The 2022 round of increases also extended to Apple TV+ and the broader Apple One bundle at the time and was applied globally. Apple's other subscription products have seen more recent, separate adjustments as well. The company raised prices for Apple TV, Apple Arcade and Apple News+ in October 2023, along with their corresponding tiers within Apple One. Apple TV then saw an additional standalone price increase in August 2025, though that change did not extend to Apple One bundle pricing at the time.
Even with the new increase, Apple Music remains priced below its primary competitor. Spotify raised the price of its Premium Individual plan earlier in 2026, moving from $11.99 to $12.99 per month in the United States and other markets, meaning Apple Music's new $11.99 rate still undercuts Spotify by a dollar even after Friday's adjustment. Apple has previously poked fun at Spotify's pricing moves on social media, according to 9to5Mac, adding a note of rivalry to the two companies' parallel price increases this year.
Friday's Apple Music price hike arrives just weeks after Apple raised prices across a broader swath of its hardware lineup, including Macs, iPads and other devices, a move the company attributed at the time to a sharp, unprecedented increase in memory chip component costs tied to surging global demand for AI infrastructure. Macworld noted that the Apple Music increase represents yet another product line where Apple has passed rising costs on to consumers in relatively quick succession this summer, with the streaming price adjustment following closely on the heels of the hardware pricing changes.
The increase touches a substantial base of paying customers. Apple's Services division, which includes Apple Music alongside the App Store, iCloud, Apple TV+ and other subscription offerings, generated nearly $31 billion in revenue during the company's most recent quarter, according to Macworld's reporting, underscoring how significant even incremental subscription price increases can be to Apple's overall financial performance given the scale of its combined services business.
Industry observers have suggested Apple's pricing shift could signal further changes ahead for the broader streaming landscape. Digital Music News noted that Apple has shown earlier signs of potentially introducing new subscription tiers for Apple Music, while Spotify has continued pursuing its own AI-focused "Super Premium" ambitions, suggesting both companies may be positioning for additional structural changes to their subscription offerings beyond simple across-the-board price increases.

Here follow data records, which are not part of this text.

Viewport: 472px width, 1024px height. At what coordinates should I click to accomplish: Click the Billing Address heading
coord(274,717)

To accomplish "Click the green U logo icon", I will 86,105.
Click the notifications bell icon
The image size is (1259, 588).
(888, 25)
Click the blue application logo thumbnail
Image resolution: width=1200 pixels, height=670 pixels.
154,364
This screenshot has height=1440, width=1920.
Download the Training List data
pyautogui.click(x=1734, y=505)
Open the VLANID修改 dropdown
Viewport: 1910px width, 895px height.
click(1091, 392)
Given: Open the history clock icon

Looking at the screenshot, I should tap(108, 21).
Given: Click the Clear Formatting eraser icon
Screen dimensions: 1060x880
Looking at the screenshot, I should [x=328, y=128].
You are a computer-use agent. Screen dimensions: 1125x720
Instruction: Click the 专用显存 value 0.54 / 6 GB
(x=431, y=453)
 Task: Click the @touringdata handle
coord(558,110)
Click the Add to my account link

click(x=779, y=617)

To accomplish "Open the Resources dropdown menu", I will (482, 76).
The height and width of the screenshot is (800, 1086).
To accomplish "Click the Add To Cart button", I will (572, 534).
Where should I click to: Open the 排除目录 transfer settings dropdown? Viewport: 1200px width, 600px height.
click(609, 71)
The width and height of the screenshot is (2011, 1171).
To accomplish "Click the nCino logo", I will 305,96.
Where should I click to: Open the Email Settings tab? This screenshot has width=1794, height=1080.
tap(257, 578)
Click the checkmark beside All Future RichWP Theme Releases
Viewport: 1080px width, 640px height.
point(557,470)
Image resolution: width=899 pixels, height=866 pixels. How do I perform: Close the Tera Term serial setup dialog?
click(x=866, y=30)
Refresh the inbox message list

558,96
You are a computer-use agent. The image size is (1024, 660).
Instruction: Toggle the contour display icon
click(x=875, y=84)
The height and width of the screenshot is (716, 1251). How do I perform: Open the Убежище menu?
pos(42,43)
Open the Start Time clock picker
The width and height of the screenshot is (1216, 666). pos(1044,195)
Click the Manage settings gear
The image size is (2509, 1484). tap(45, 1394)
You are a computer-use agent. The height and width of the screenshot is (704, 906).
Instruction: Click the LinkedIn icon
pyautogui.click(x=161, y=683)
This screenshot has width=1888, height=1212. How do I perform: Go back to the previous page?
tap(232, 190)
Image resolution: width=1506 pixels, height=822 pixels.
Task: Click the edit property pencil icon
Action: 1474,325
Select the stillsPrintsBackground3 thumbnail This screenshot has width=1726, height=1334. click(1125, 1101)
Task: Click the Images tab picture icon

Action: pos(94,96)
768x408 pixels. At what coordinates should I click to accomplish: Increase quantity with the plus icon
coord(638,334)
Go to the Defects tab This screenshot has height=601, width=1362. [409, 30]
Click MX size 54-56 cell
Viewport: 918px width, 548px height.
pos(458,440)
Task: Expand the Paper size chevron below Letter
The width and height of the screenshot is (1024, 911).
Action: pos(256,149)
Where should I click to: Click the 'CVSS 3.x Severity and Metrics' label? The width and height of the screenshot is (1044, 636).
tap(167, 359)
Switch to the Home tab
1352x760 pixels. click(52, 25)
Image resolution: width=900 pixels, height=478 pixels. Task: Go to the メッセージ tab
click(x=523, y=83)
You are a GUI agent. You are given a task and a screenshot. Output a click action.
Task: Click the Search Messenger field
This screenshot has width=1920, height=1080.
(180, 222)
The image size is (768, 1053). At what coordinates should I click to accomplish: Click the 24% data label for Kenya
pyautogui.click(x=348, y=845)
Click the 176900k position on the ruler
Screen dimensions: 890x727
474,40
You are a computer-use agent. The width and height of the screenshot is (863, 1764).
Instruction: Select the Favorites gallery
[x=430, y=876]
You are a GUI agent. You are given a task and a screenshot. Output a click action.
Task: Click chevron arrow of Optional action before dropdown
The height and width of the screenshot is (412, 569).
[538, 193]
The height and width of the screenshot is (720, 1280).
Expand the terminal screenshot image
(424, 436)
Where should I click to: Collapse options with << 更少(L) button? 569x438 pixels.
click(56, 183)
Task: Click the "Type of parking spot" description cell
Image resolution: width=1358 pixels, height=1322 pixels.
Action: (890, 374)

For consumers, Friday's change means a modest but real increase in monthly costs, with the standard Individual plan rising by roughly 9% and the Family plan increasing by nearly 18%. Apple has framed the adjustment as a direct response to licensing pressures within the music industry rather than a broader strategic repricing, consistent with the reasoning it gave for its only prior increase in 2022. Whether additional increases follow in the coming years remains unclear, though the roughly four-year gap between Apple Music's two price hikes to date suggests the company may continue to revisit its streaming pricing periodically as licensing costs and competitive dynamics within the music streaming industry continue to evolve.